As the recent reports of the potentially PCa-protective effects of statins get to the public domain and due to the alleged favourable toxicity profile of statins, more and more men with PCa are seemingly treated with statins to improve their respective outcome of PCa even when no hypercholesterolemia is evident.
In our study we found that in patients treated with Abiraterone the concomitant use of statin medication did not improve the best clinical benefit, progression-free survival or overall survival. Owing to the method of action of Abiraterone with subtotal depression of cholesterol dependent steroid-androgens, including DHEAS, our results support the hypothesis that the effect of statins to reduce the available cholesterol pool and of interfering with the SLCO2B1-transporter adds no further to the effect caused by Abiraterone alone.
Our study is limited by the problems inherent to its retrospective approach even in the setting of a prospectively maintained database. We did not collect statin specific toxicity data. Statin users may represent a population that cares more about their individual health and therefore might bias our results. Finally, we did not stratify between different available statins with potentially different potency and pharmacokinetic impact that could have influenced the extent of our findings.
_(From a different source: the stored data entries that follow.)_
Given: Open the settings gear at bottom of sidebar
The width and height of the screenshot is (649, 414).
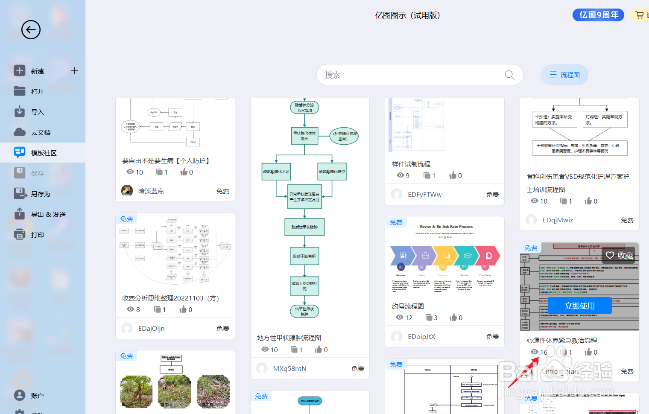Looking at the screenshot, I should pyautogui.click(x=20, y=411).
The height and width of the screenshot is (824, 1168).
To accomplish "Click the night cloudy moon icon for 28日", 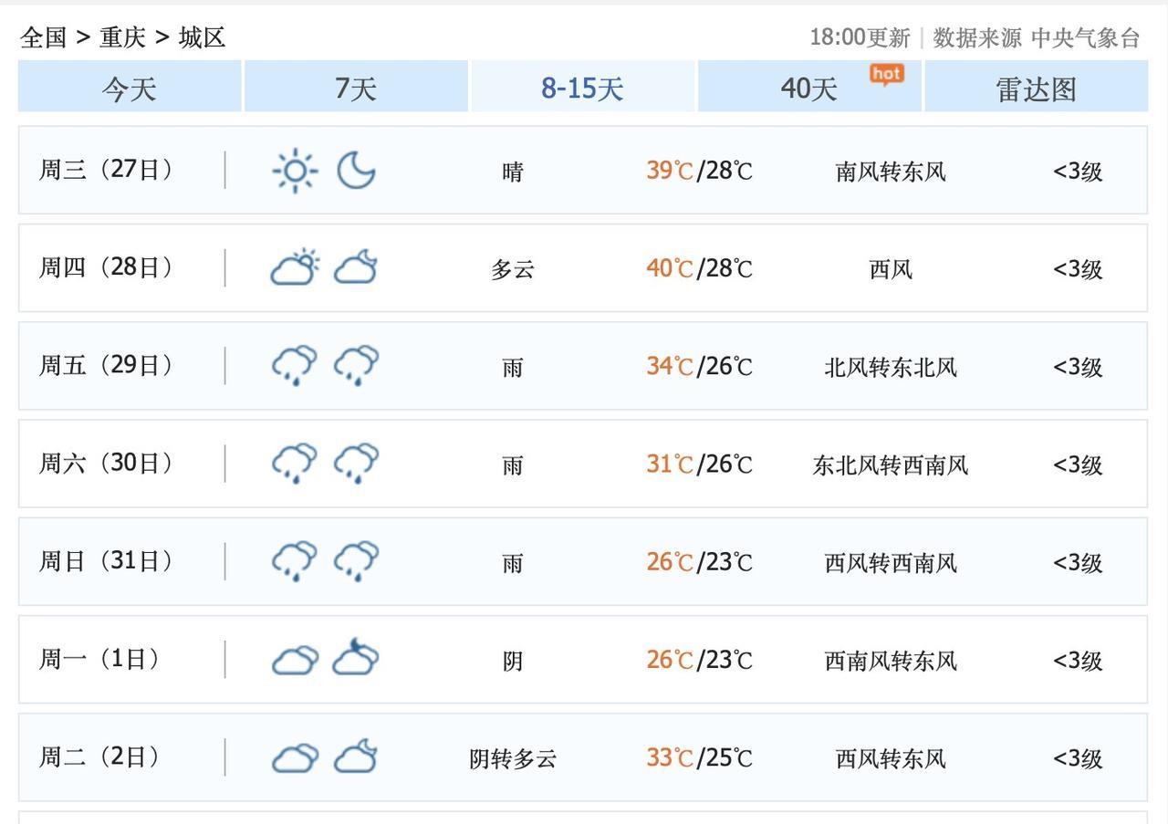I will [356, 268].
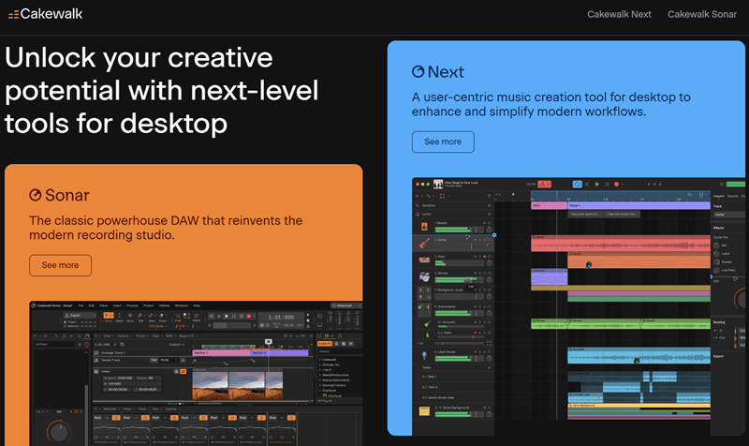Toggle the blue loop button in Next
The image size is (749, 446).
click(577, 185)
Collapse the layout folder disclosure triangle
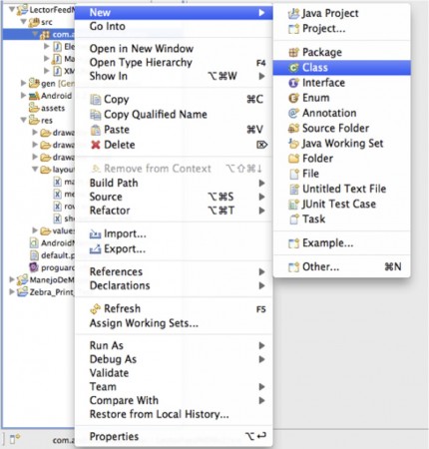This screenshot has width=429, height=449. [x=35, y=169]
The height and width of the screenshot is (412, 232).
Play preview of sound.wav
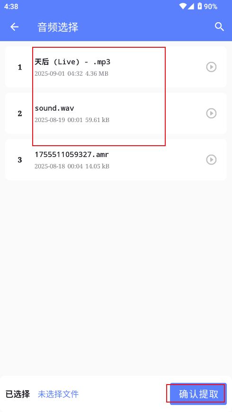pyautogui.click(x=211, y=113)
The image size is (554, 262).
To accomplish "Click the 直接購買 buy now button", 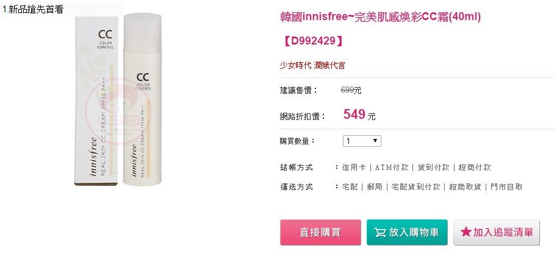I will [320, 232].
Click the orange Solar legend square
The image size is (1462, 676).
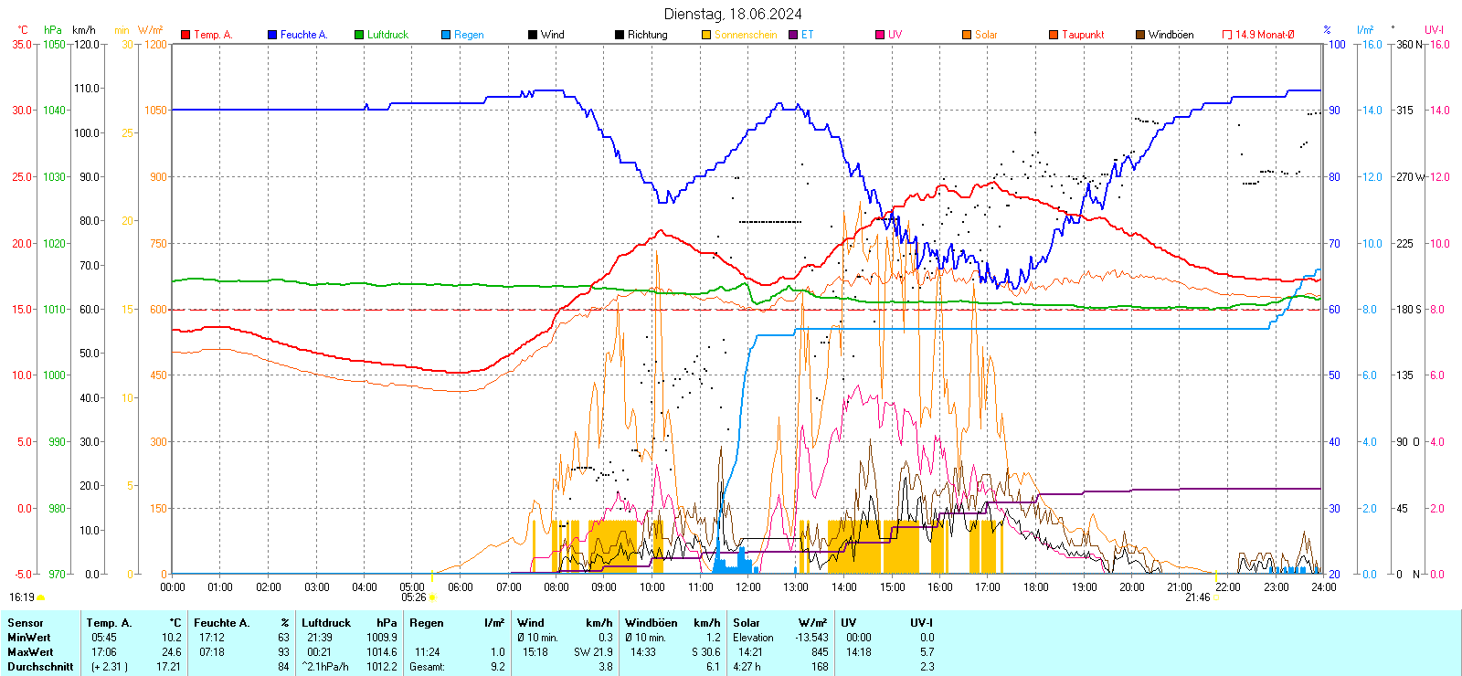pyautogui.click(x=967, y=35)
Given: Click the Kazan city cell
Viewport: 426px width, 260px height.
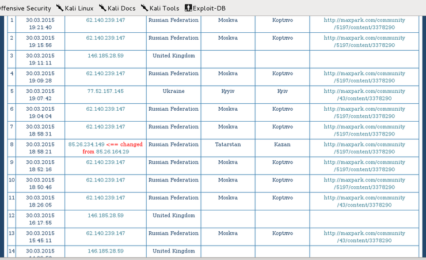Looking at the screenshot, I should [282, 145].
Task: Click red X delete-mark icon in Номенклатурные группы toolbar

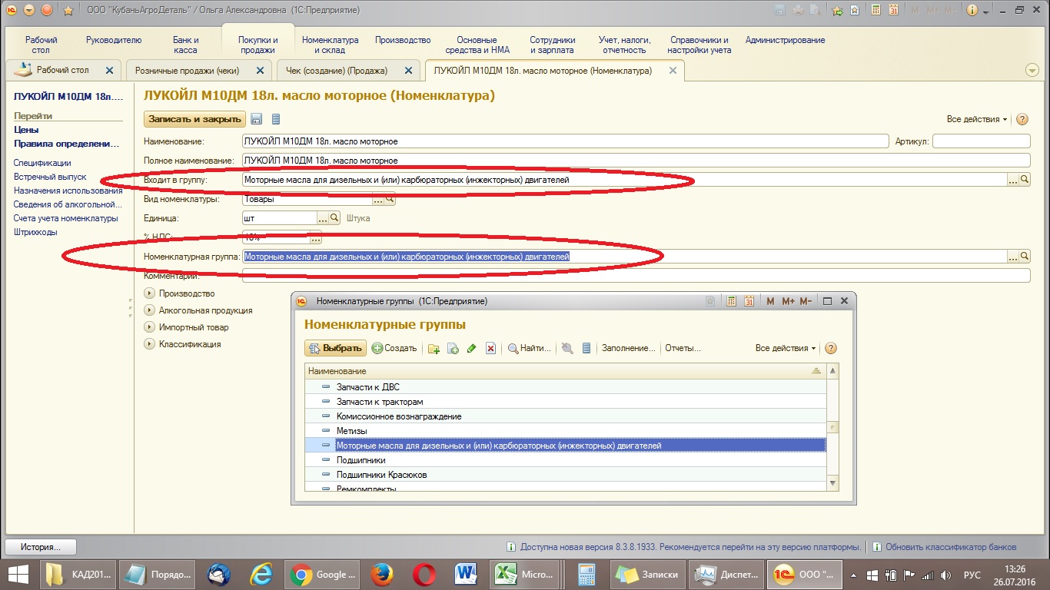Action: tap(490, 349)
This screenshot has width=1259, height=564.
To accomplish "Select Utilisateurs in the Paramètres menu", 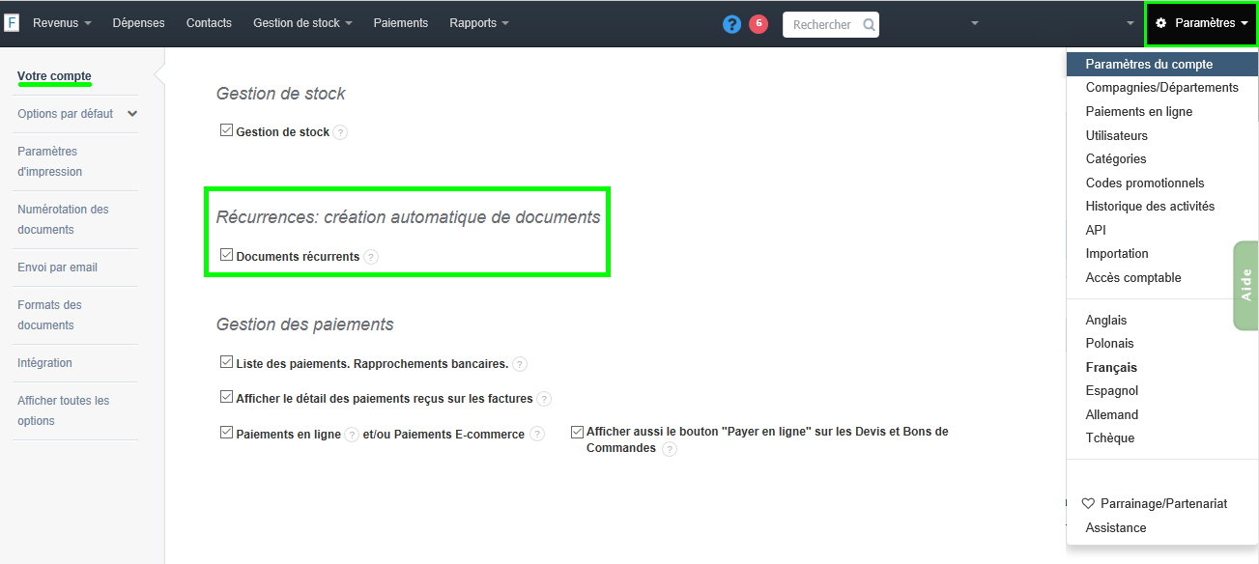I will click(1117, 135).

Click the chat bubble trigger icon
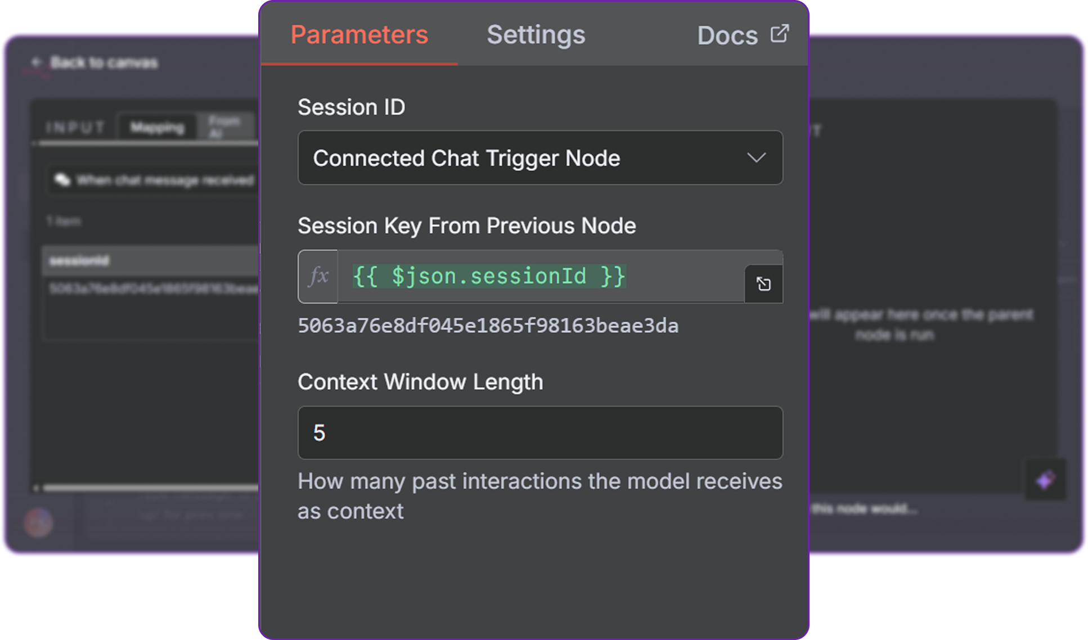61,180
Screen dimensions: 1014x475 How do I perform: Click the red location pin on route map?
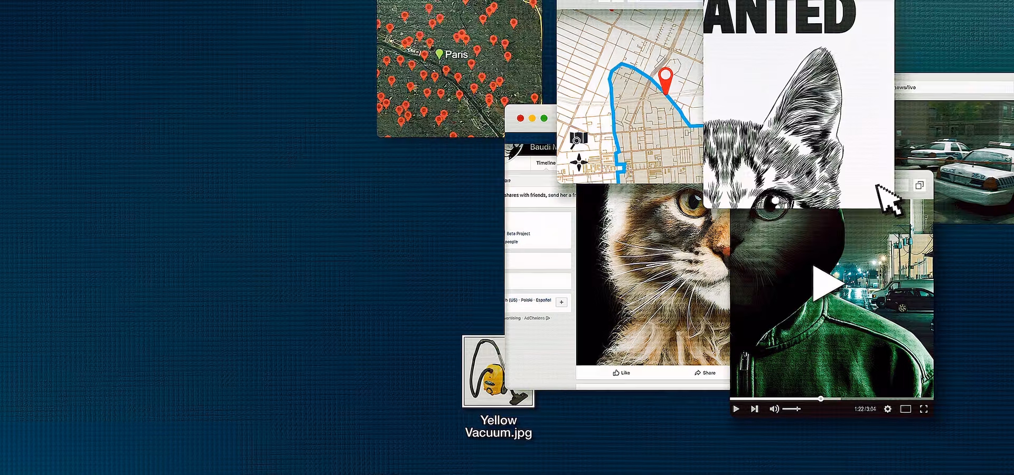666,78
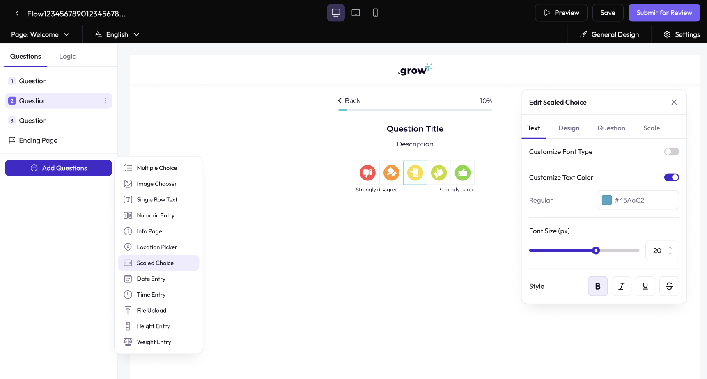Open the English language dropdown
707x379 pixels.
coord(117,34)
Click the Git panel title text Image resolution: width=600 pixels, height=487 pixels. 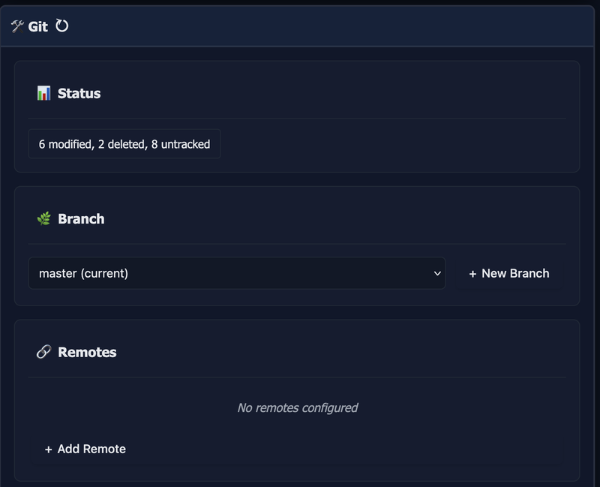pyautogui.click(x=39, y=25)
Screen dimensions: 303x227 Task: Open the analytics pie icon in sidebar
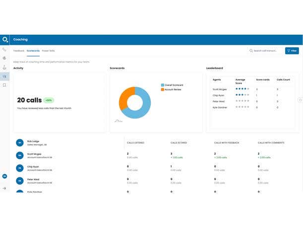[4, 58]
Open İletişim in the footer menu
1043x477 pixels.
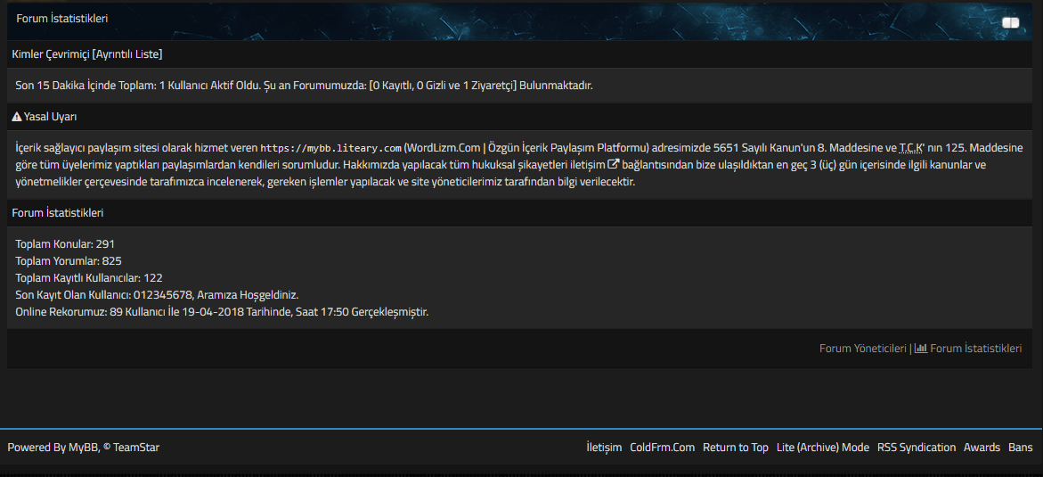click(604, 448)
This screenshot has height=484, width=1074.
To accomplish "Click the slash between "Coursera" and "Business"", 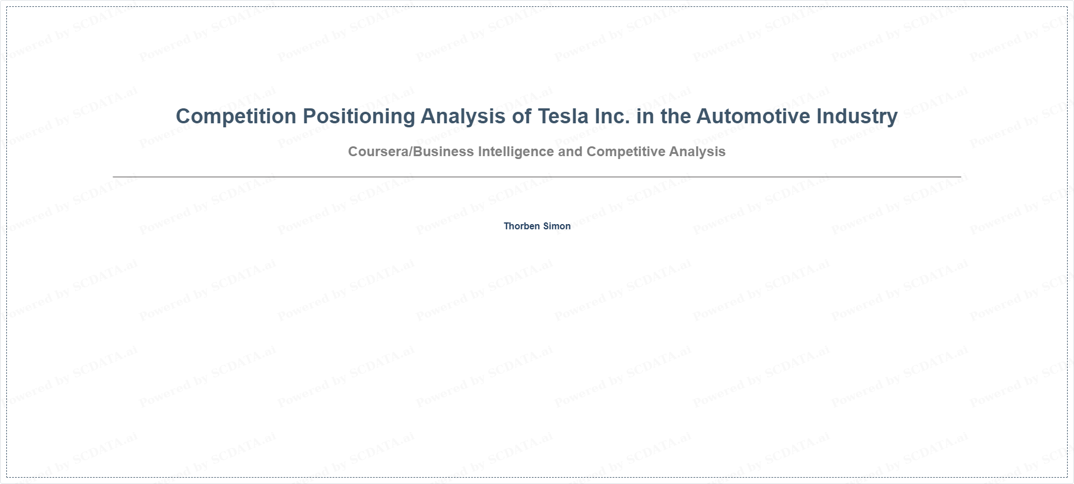I will click(411, 152).
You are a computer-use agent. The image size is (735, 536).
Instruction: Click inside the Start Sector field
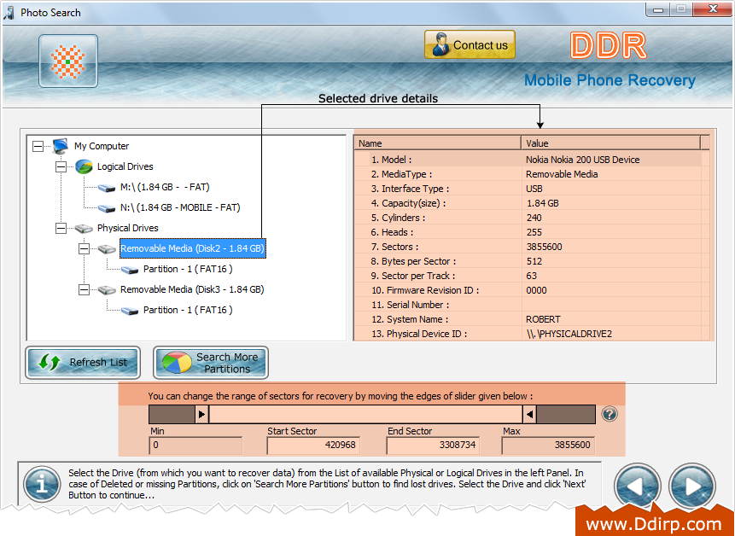click(x=314, y=445)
Despite these limitations, our study is the first that relates to the impact of statins on survival outcomes in patients treated with next generation ADT in CRPC and suggests caution with respect to the application of statins in patients without coincidental hypercholesterolemia.
Conclusions
In mCRPC patients treated with Abiraterone statins as concomitant medication do not seem to improve the best clinical benefit under Abiraterone and do not improve survival outcomes. Overdosing of statins or interaction with concomitant medication can lead to severe side effects. Therefore, the administration of statins should be critically reviewed in CRPC patients treated with Abiraterone in case of normocholesterolemia.
Supporting Information
Abbreviations
- DHEAS
Dehydroepiandrosteron
- SLC-Transporter
Solute Carrier Transporter
- mCRPC
Metastatic castration resistant prostate cancer
- PFS
Progression free survival
- OS
Overall survival
- HR
Hazard ratio
- HMG-CoA
3-hydroxy-3-methylglutaryl-coenzyme A
- 95%CI
95% Confidence interval
- DHT
Dihydroxytestosterone
- ADT
Androgen deprivation therapy
- CYP17
17α-hydroxylase / C17, 20-lyase
- PCWG2
Prostate cancer working group 2
- PD
Progressive disease
- PSA
Prostate specific antigen
- CR
Complete remission
- PR
Partial remission
- SD
Stable disease
- IQR
Interquartile range
- ALP
Alkaline phosphatase
- LDH
Lactate dehydrogenase
Data Availability
All relevant data are within the paper and its Supporting Information files.
Funding Statement
No author of this paper received any funding within the context of the manuscript.